Mastering the art of delegation can be the stepping stone to greater and greater advancement in a career. Yet delegation is not as easy as saying, “do this”.

Successful delegation requires trust, time, and patience.

Trust

In order to delegate, you need to trust that the individual you are delegating to has the skills, competencies, and capability to deliver the work. By skills, I am speaking of the technical knowledge to do the work. They know how to code a medical claim for example. Or they understand HTML and can create a landing page.

Competency means they have the softer skills like time management, interpersonal communication, and ambition to want to deliver on the project. If you delegate a time sensitive project to a poor time manager, then you run the risk of missing the deadline. I am reminded of an IT manager I worked with years ago. He was technically very smart and could write and run the reports and he had good communication skills. But managing priorities and time… I will call him Isaac. Isaac would often articulate the task specifications and then make a delivery promise. Say, “Close of business on Friday the 3rd.” And often the finished product would show up on Saturday morning the 4th. Isaac would have delivered it late Friday night (and the commitment was missed).

Capability is speaking to what many call bandwidth. This is the sheer volume of work on their plate and the available time to deliver this. If they do not have the bandwidth they are the wrong person to delegate to, even if they are your “go to” person.

Time

Initially delegation takes more time. You have to become very clear on the outcomes, the constraints, and the process for escalation and clarification.
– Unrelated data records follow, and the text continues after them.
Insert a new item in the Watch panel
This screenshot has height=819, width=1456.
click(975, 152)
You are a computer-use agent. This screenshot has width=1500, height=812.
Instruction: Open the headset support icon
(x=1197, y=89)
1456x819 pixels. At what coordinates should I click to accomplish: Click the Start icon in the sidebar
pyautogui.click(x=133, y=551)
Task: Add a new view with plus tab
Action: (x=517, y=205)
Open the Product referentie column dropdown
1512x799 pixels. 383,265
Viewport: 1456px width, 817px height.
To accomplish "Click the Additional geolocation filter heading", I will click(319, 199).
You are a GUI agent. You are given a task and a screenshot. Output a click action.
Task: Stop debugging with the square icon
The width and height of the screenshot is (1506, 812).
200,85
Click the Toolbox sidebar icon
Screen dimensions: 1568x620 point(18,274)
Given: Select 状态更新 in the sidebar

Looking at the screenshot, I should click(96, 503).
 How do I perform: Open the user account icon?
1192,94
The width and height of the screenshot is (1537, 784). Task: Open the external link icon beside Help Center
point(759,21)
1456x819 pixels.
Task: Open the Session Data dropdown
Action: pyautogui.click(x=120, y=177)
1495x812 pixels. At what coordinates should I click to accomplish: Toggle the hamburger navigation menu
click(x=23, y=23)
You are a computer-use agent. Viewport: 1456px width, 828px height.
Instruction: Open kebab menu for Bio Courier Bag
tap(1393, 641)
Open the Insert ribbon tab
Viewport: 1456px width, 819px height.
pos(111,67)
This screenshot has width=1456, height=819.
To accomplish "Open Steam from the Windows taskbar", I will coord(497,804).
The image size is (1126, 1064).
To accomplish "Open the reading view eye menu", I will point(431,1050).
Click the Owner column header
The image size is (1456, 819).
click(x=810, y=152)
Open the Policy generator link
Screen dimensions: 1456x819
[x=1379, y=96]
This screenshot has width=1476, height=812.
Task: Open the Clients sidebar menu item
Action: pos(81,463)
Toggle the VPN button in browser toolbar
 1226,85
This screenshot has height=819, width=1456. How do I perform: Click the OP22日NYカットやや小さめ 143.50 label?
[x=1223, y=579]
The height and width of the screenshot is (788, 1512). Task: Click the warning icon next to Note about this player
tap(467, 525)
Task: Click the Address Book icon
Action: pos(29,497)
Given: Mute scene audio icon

Being very clear on the delegation is important. All too often people will delegate a task and  they will describe the outcome they want. But, they will not clarify the bigger picture. As a result, the person to whom they have delegated to is operating without the larger context.

Imagine you are being told to build one wall of a house. You are told the height, width, and depth of the wall. You are even told where the window is to go. But you are not told that this is a contemporary design and the windows are not specified, so you install multi-paned windows for a colonial style home.

It takes extra time to get clear on the specification and details, that are necessary.  These details need to be conveyed to the other in a way that they can understand and act upon. It is a good practice to build in a cushion of time for questions and corrections as needed. And it takes time to check on the progress and help them to calibrate to performance.

Patience

This is where patience comes in. Because it takes extra time and because you are educating the person you are delegating to, you can plan to take time from other initiatives. When they come with questions, you can plan to be interrupted. All of this can stain your patience.

All three – Trust, Time, and Patience are required for delegation. And when you learn to do this successfully you career will advance and you will enjoy more success.